5.3. Experimental Results and Analysis

The experimental results on Corel5K by the proposed algorithm are shown in Table 1. For the 49 labels with the optimum performance, the double-layer PLSA achieved the satisfactory experimental results, in which the average recall and precision were both over 70%. But in the 260 high frequency label set for the reason of the imbalance of label distribution, the average recall and precision were reduced to 25% and 20%.

In order to express the advantage of double PLSA model, we compared our algorithm with the algorithm PLSA-FUSION proposed by Li et al. [12], TM [5], CMRM [7], CRM [8], and PLSA-WORDS [11] mentioned in paper [12]. In these experiments we used the same experiments data and evaluation method, and evaluated the results in two same label vocabularies: the 49 labels with the optimum performance and the 260 high frequency label sets.

Table 2 and Figure 9 illustrate the evaluation results of the proposed algorithm, TM, CMRM, CRM, PLSA-WORDS and PLSA-FUSION algorithms on the two predefined labels.
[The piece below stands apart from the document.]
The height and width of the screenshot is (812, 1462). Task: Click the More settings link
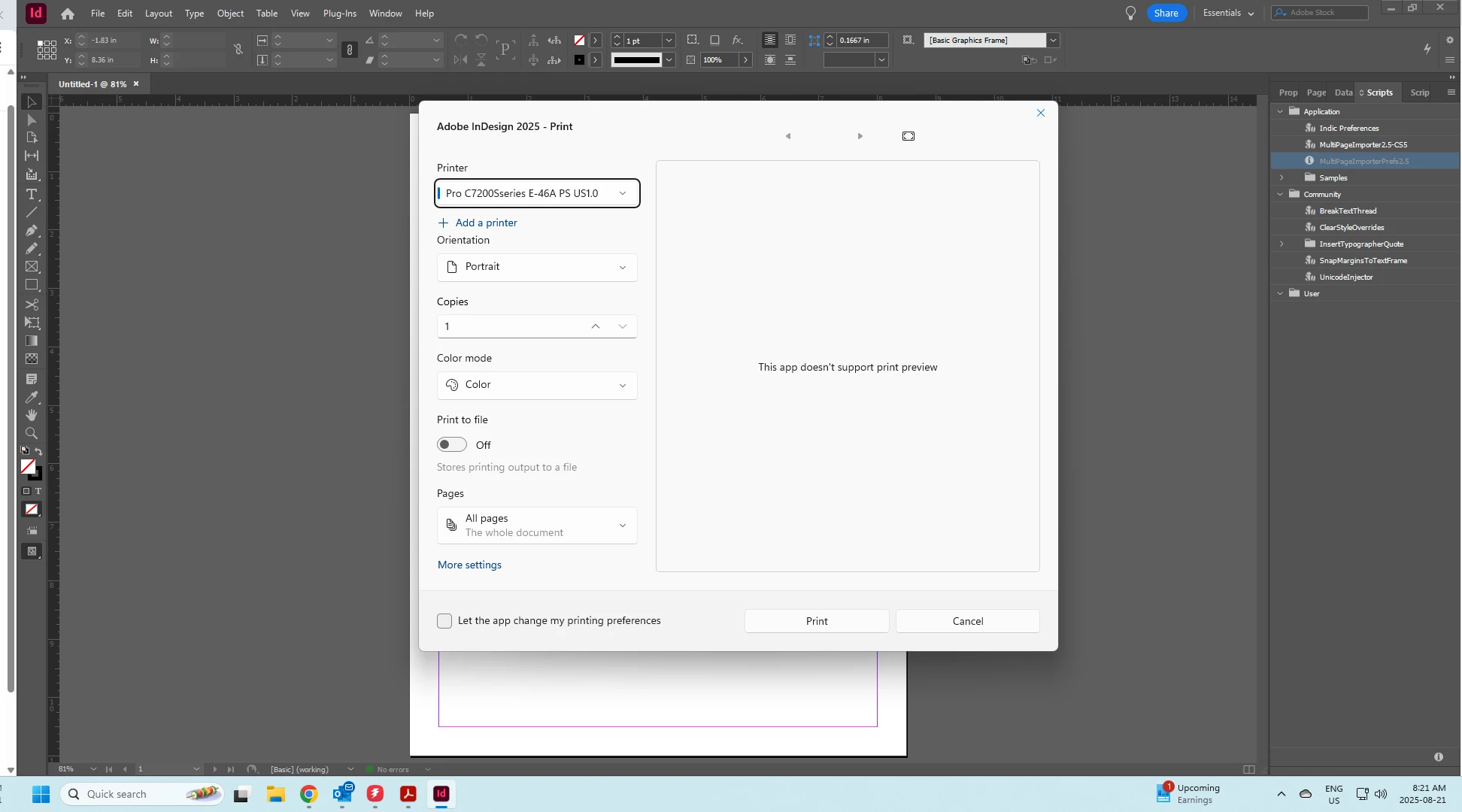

It can be seen from the contrast histograms, the double-layer PLSA model obtained the promising performance on both two label sets. In the label set with 49 optimum labels, the average precision of the double-layer PLSA model exceeds all other algorithms, and the average recall is 2% less than that of PLSA-FUSION. In the set of 260 labels, the double-layer PLSA model outperforms all the other algorithms, which exceeded the PLSA-FUSION 3% and 1% on the average recall and precision, respectively.

6. Conclusion

In this paper, we analyzed the image content from the perspective of text and proposed an image multilabel annotation model based on a double-layer PLSA model. The low-level features of images are represented by BoW model, which converted continuous visual information into discrete visual histograms to represent the visual content of the image. Then the first-layer PLSA was used, respectively, in the label aspect and visual aspect to get two kinds of latent semantic topics. In the second-layer, PLSA was applied on these two unrelated latent semantic topic spaces to get the top-layer latent topics, which can create the connection between the visual features and labels. Finally, with the double-layer PLSA model, the image annotation was completed effectively. In order to prove the effectiveness of the double-layer PLSA model in image annotation, we completed experiments on Corel5K and compared with other related algorithms. The experimental results illustrate that the double-layer PLSA model can achieve outstanding performance for multilabel automatic annotation and outperform other related algorithms.

Conflict of Interests

The authors declare that there is no conflict of interests regarding the publication of this paper.

Acknowledgments

This research has been supported by the National Nature Science Foundation of China (Grant 61370174) and Nature Science Foundation of Shanghai Province of China (11ZR1409600).